WHAT IS NEEDED: After locating the line that contains "The width and height of the screenshot is (644, 835)." in the records below, write out exactly that line and each line after it through the one that contains "Toggle the 'All' revision checkbox", and nothing else.

ENTRIES SHOWN:
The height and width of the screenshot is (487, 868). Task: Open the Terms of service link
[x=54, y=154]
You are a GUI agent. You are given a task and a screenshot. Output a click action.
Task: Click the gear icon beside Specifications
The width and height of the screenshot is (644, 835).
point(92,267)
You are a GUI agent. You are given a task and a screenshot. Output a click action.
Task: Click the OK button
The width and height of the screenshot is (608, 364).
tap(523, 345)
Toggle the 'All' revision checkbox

--

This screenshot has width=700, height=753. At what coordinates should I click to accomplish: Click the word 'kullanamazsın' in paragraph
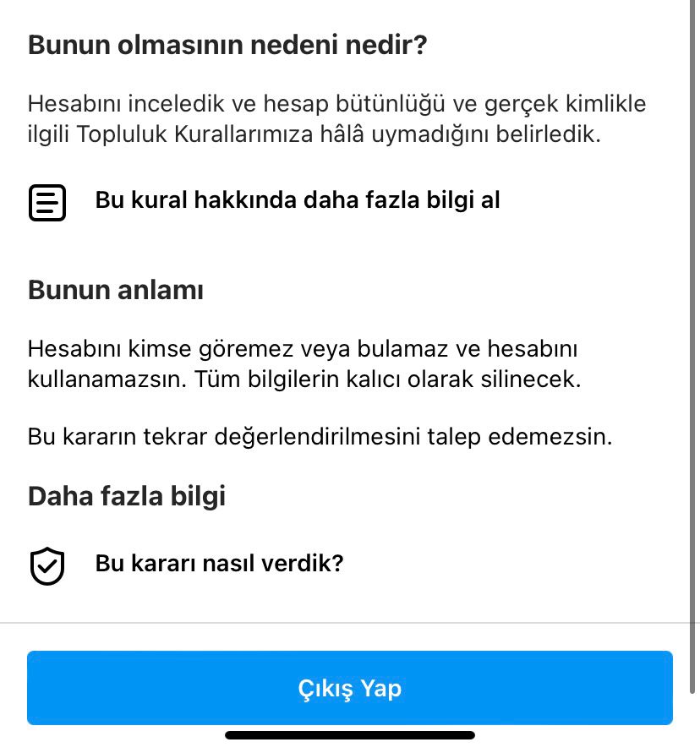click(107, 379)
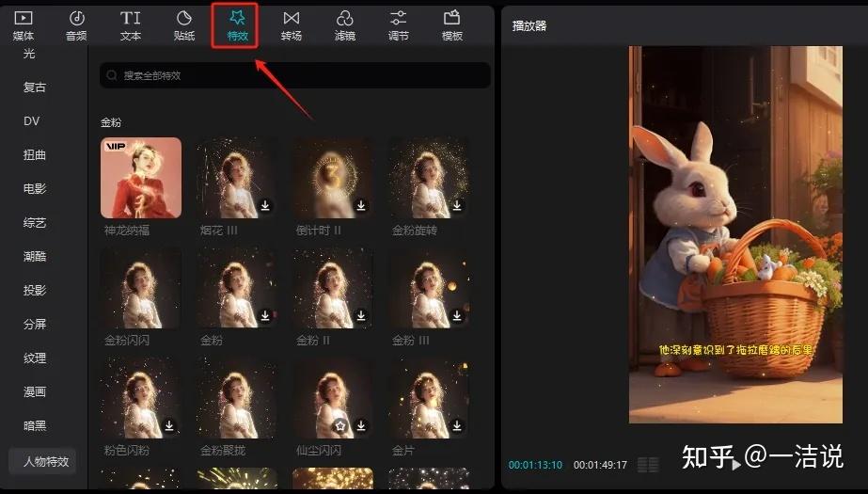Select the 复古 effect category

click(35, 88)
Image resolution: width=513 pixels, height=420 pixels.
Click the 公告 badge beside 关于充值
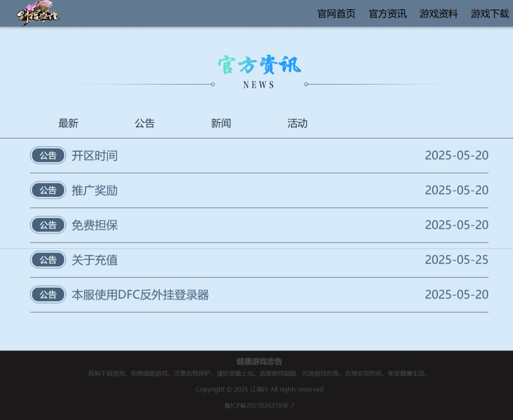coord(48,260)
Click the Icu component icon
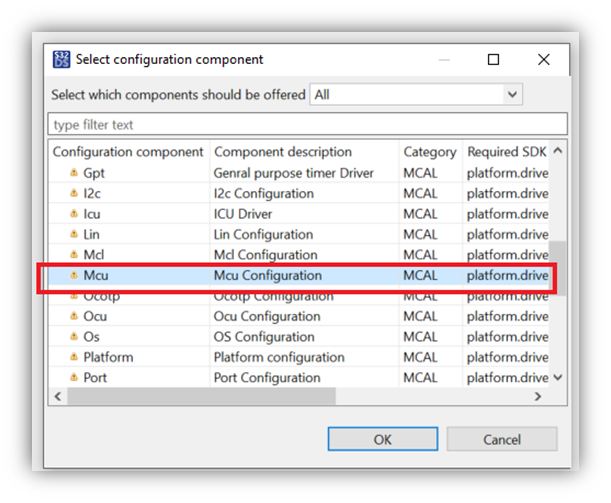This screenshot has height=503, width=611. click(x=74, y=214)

SOLUTION:
The width and height of the screenshot is (644, 835).
point(92,267)
You are a GUI agent. You are given a task and a screenshot. Output a click action.
Task: Click the OK button
The width and height of the screenshot is (608, 364).
tap(523, 345)
Toggle the 'All' revision checkbox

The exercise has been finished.